Encourage management to review its strategic planning processes to determine if existing processes are adequate given the speed and impact of megatrends and the risks and potential disruptions on the horizon. Directors should question the validity of the key assumptions on which the company’s strategy and business model are based and ensure that this is an iterative process, with milestones and opportunities for recalibration and improvement. bringing in perspectives from across the organization.
Developing a vivid picture of the future is never an easy undertaking, and it is especially challenging today, given the level of uncertainty and the transformational changes underway. Climate, human capital and supply chain risks must be at the forefront. Looking at where the industry and the competition are going and what the business might look like in 2, 5 or 10 years are important conversations to have.
Events in 2020-2021 highlighted the strategic importance of HCM, including employee and supply chain health and safety issues critical to business performance and reputation. Institutional investors have increasingly stressed the importance of strategy and called for increased board oversight and better disclosure of HCM-related metrics. In August 2020, the SEC adopted a new principles-based disclosure rule requiring companies to describe their human capital resources to the extent that such disclosures would be material to understanding their business. Boards of directors should understand the company’s HCM disclosures in the 10-K 2021 – including management’s processes for developing measures and controls to ensure data quality – and help ensure that disclosures demonstrate compliance. company’s commitment to critical human resource issues.
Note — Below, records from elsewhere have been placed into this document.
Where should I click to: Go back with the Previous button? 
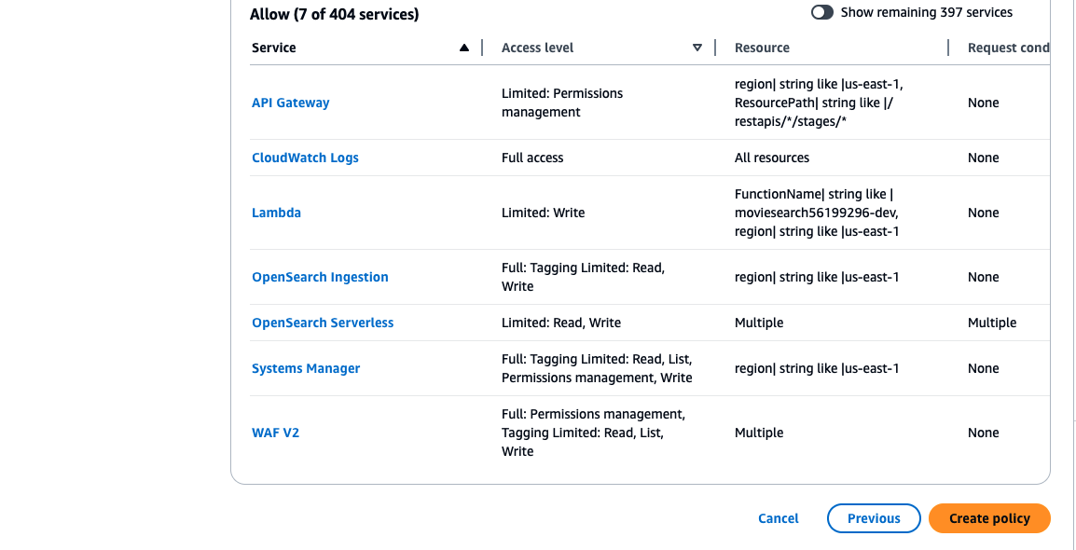point(874,518)
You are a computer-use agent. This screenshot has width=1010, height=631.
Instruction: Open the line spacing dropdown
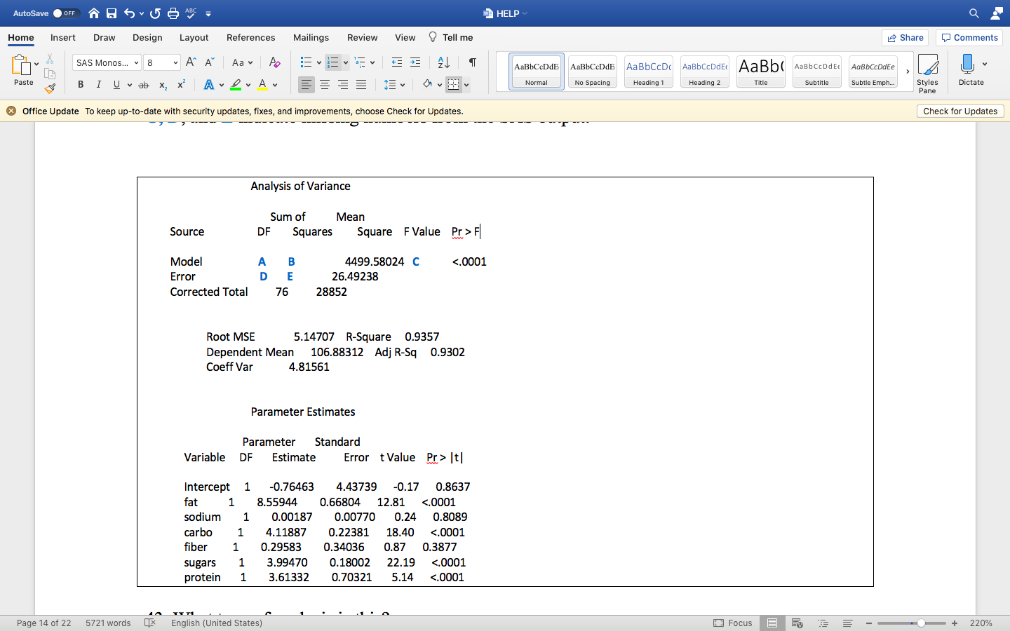click(393, 84)
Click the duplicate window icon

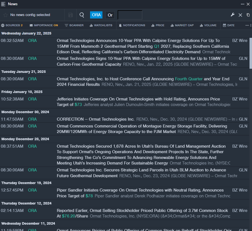(248, 15)
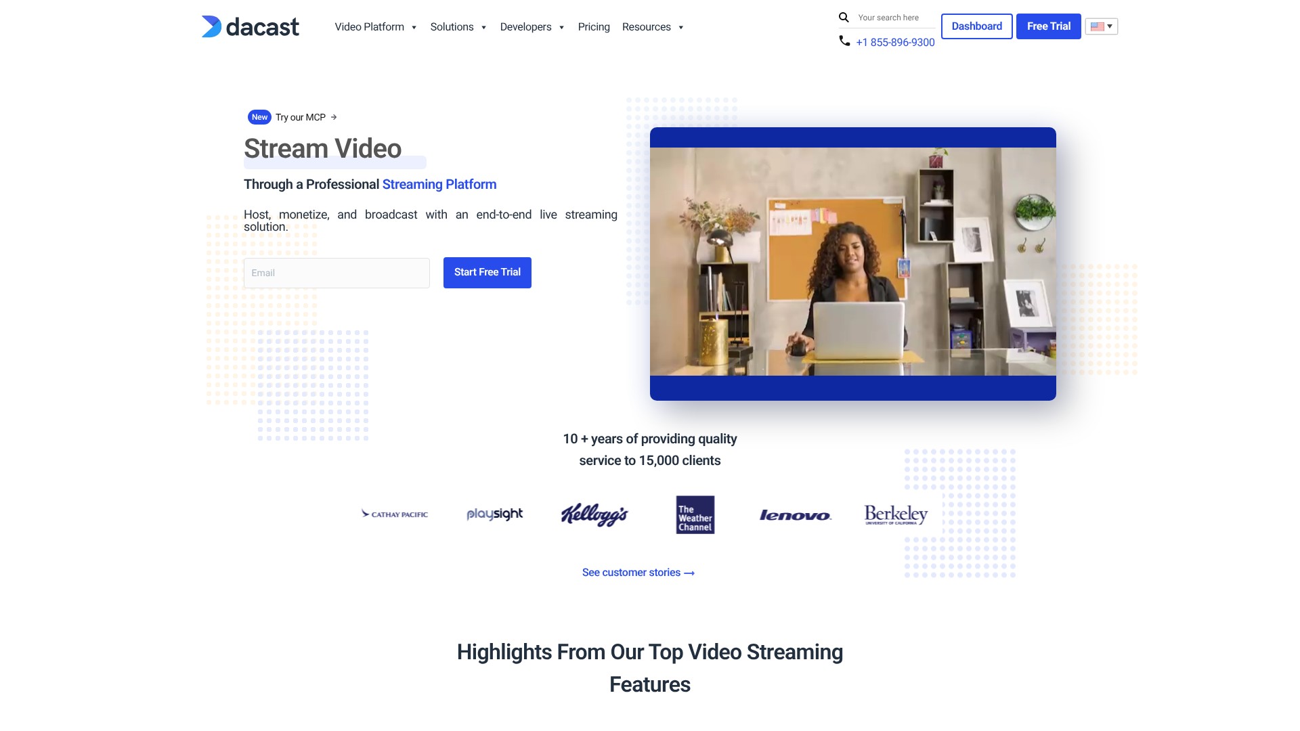Click the dacast logo
Viewport: 1300px width, 731px height.
click(x=250, y=26)
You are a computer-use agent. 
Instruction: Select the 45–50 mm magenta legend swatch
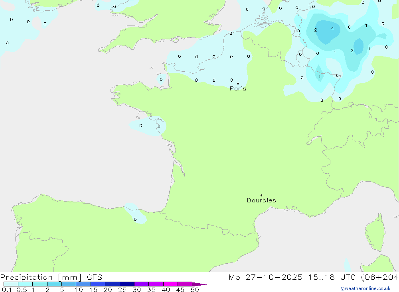[185, 284]
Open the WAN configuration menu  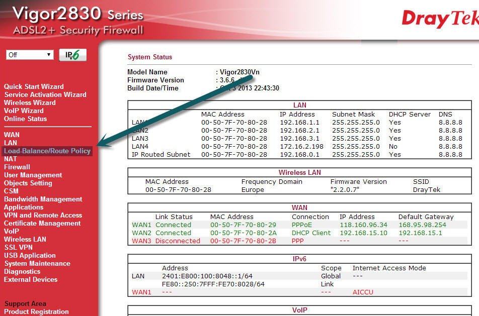click(13, 135)
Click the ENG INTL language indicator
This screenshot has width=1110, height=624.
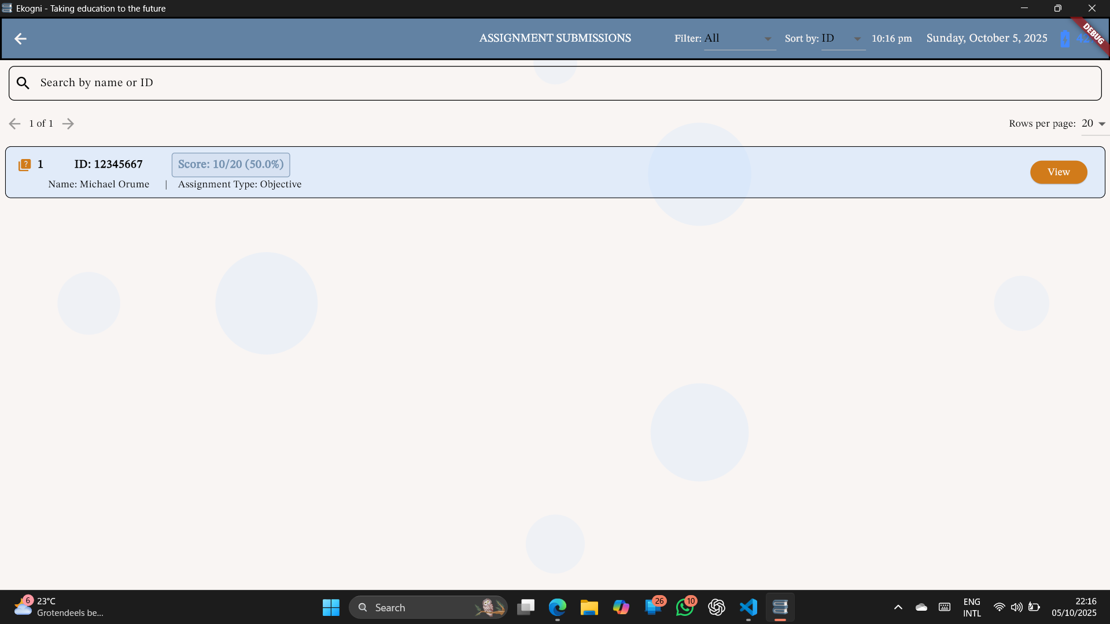[x=971, y=607]
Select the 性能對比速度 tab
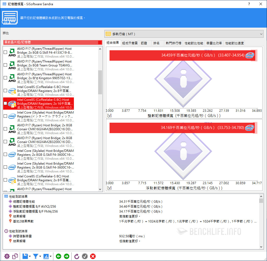The image size is (267, 261). coord(234,43)
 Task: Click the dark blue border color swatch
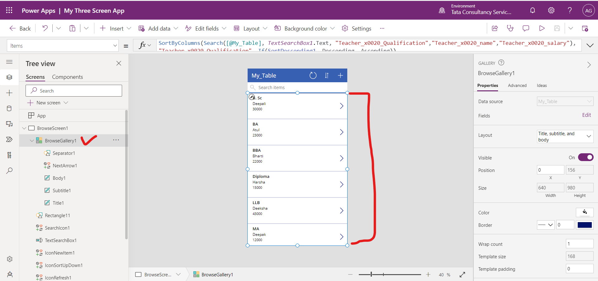pos(585,225)
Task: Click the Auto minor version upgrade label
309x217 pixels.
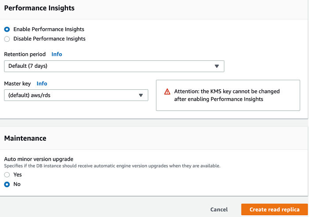Action: click(x=39, y=159)
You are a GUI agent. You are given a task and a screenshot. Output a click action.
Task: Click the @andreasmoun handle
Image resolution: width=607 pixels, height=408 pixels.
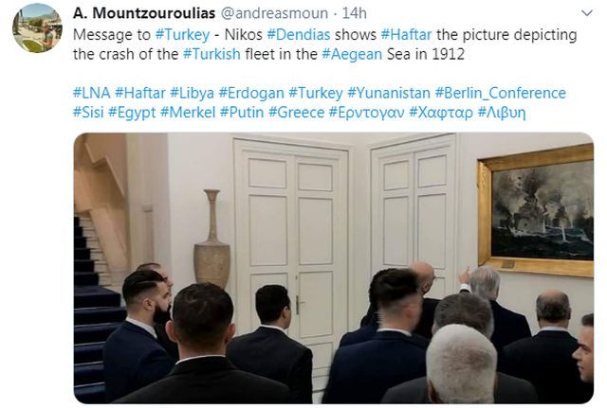(274, 13)
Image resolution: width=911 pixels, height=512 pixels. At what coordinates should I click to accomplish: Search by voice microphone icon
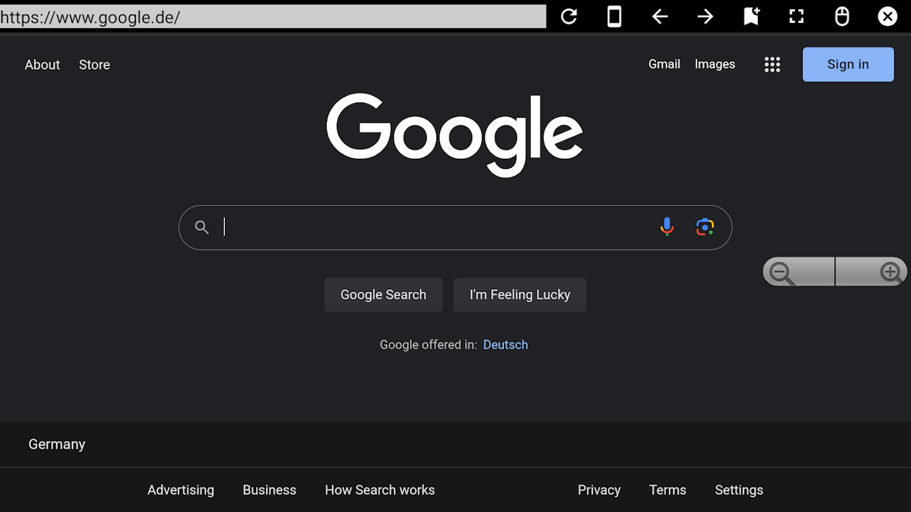pyautogui.click(x=667, y=227)
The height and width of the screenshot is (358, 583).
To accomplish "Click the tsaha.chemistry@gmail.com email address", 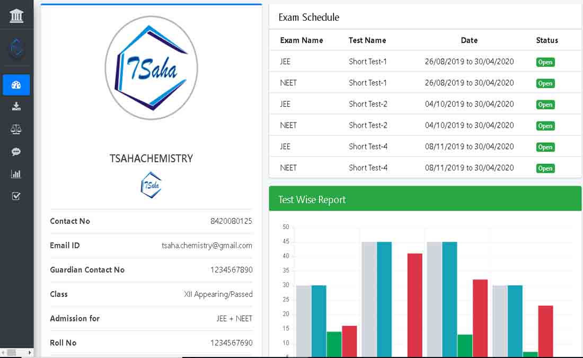I will pyautogui.click(x=207, y=246).
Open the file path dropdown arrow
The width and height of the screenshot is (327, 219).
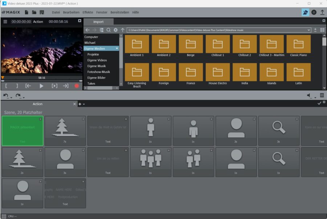309,30
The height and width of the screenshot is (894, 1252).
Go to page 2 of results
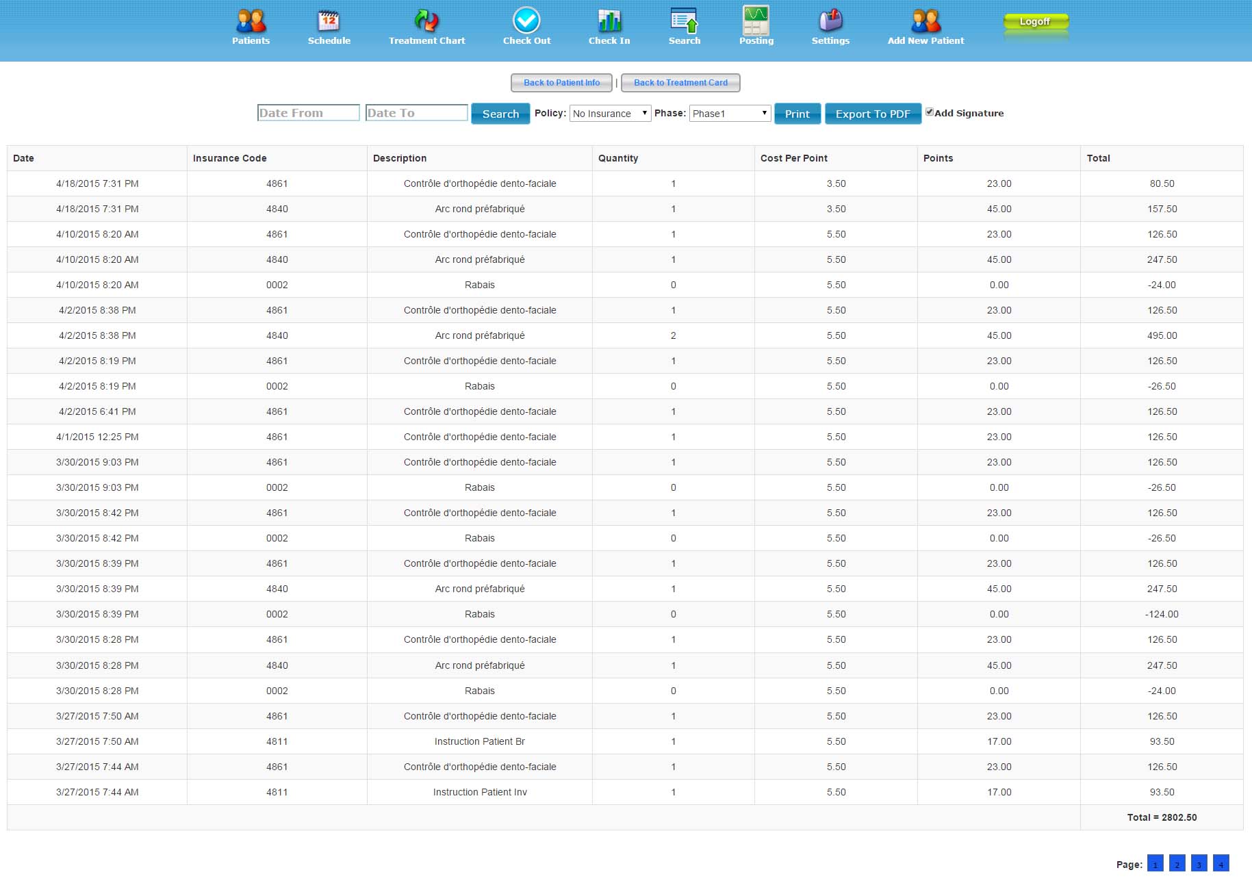[x=1177, y=863]
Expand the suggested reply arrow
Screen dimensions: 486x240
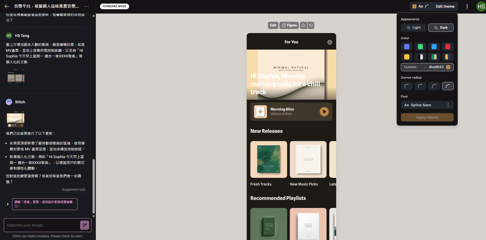point(8,204)
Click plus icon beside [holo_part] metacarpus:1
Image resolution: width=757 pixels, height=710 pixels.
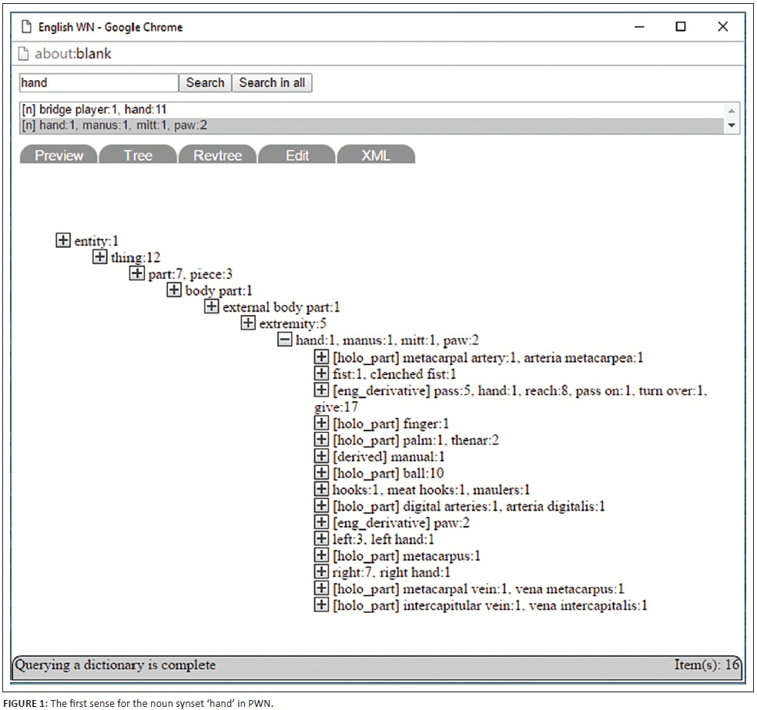point(322,555)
Going forward, we can expect an ongoing review of how companies are adjusting their talent development strategies. The challenge of finding and retaining people in a tight labor market has created a war for talent. The board should understand the talent strategy and its alignment with the broader business strategy and anticipated short- and long-term needs. Which roles are mission critical? What are the challenges to fill these roles with engaged employees? Does the talent strategy reflect a commitment to diversity, equity and inclusion at all levels? As employees increasingly choose employers based on their own values and talent pools diversify globally, is the company able to attract, develop and retain the best talents at all levels?
The right CEO is key to driving culture and strategy, managing risk, and creating long-term value for the business. The board should ensure that the company is prepared for a change in CEO, whether planned or not, on an interim or permanent basis. CEO succession planning is a dynamic and ongoing process, and the board should continually develop a pool of potential C-suite candidates. Succession planning should begin the day a new CEO is appointed.
Monitoring these risks and opportunities is a significant challenge, involving the entire board and several board committees. Resilience is not just the ability to bounce back when something goes wrong, but also the ability to defend yourself with viable strategic options to stay competitive and attacking.
John Rodi is the leader of the KPMG Board Leadership Center.